Sydney - January 22, 2017: A scene from Huff, showing at the 2017 Sydney Festival (photo by Jamie Williams/Sydney Festival)
Wind is attempting to commit suicide with a plastic bag over his head. It’s a shock laced with black humour; he’s tried this before, he tells us wryly. He even details the process at which the a person begins to suffocate – “I would know,” he says.
This is Huff, a solo show by Cliff Cardinal and one of the oldest professional Indigenous theatre companies in Canada, Native Earth Performing Arts. It’s part of an overarching Canadian program within the Sydney Festival repertoire and it’s an unrelenting and topical piece that transports you into a vividly singular and serious but also darkly funny tale of a family’s life on a First Nation Reserve.

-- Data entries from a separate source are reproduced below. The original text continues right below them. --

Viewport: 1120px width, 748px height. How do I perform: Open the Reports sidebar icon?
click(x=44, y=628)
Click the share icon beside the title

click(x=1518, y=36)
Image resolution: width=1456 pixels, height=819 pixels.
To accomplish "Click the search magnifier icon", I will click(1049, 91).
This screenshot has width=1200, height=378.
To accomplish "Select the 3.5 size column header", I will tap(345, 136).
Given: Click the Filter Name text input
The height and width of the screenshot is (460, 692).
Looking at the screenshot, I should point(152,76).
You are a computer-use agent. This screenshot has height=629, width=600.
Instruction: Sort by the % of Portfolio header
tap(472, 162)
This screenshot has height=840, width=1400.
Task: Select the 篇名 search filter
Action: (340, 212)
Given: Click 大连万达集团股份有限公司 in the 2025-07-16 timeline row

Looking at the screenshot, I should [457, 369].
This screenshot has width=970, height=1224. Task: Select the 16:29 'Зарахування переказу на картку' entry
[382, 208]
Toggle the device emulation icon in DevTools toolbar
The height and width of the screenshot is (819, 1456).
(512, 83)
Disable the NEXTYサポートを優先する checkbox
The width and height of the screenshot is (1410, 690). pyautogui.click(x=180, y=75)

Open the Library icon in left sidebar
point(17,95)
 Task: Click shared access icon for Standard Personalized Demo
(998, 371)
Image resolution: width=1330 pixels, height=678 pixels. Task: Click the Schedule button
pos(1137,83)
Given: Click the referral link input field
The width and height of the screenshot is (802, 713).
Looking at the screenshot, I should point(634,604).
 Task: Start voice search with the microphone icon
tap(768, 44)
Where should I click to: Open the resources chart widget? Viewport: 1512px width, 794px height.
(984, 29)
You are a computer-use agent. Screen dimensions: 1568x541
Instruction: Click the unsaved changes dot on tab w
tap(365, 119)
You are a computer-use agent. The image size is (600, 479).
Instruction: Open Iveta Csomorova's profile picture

The audience saves Cliff this time. He grabs a surprised person from the front row to take the bag off his head, asking him to promise to never give it back to him. It is this interaction with the audience, the fourth wall permanently broken, that gives a necessary spark to this production – it is never afraid to shock, transport or to even splash the audience with a certain food substance (avoid the front row if you are wearing white).
From the first scene, Cardinal’s prime message to us is to “breathe”. With that, he takes his audience (who he calls his “imaginary friends”) back in time to the circumstances which led his character to that first suicide attempt.
For seventy minutes, Cardinal stalks the stage as a multitude of characters. Along with Wind, he takes on his brothers, the young Huff, slight-pervert brother Charles, as well s as his father and father’s girlfriend Donna. It’s a miraculous show of energy as Cardinal traces the scars of his mother’s suicide through his family line and the way it has shaped his own life. We only become disengaged with the story when the transitions between his many personas becomes jumbled and confusing, and the establishment and clarity of singular characters is lost between the shifts of dreamlike sequences and reality.
An Indigenous production, Huff intertwines spiritual figures such as Trickster – a humorous figure that shows the consequences of wrongdoing – into the narrative. But the First Nation people and Wind’s family’s roots are often assumed rather than spoken; a mention of the high statistical rates of suicides among the First Nations living on Reserves is only briefly present, and could perhaps have benefited more by providing more context about the systemic problems present in that community.
Nevertheless, there is a lot to appreciate in Huff, especially in its audacious mode of storytelling. If anything, it reminds us of the need to take in life step-by-step and to take the time to breathe.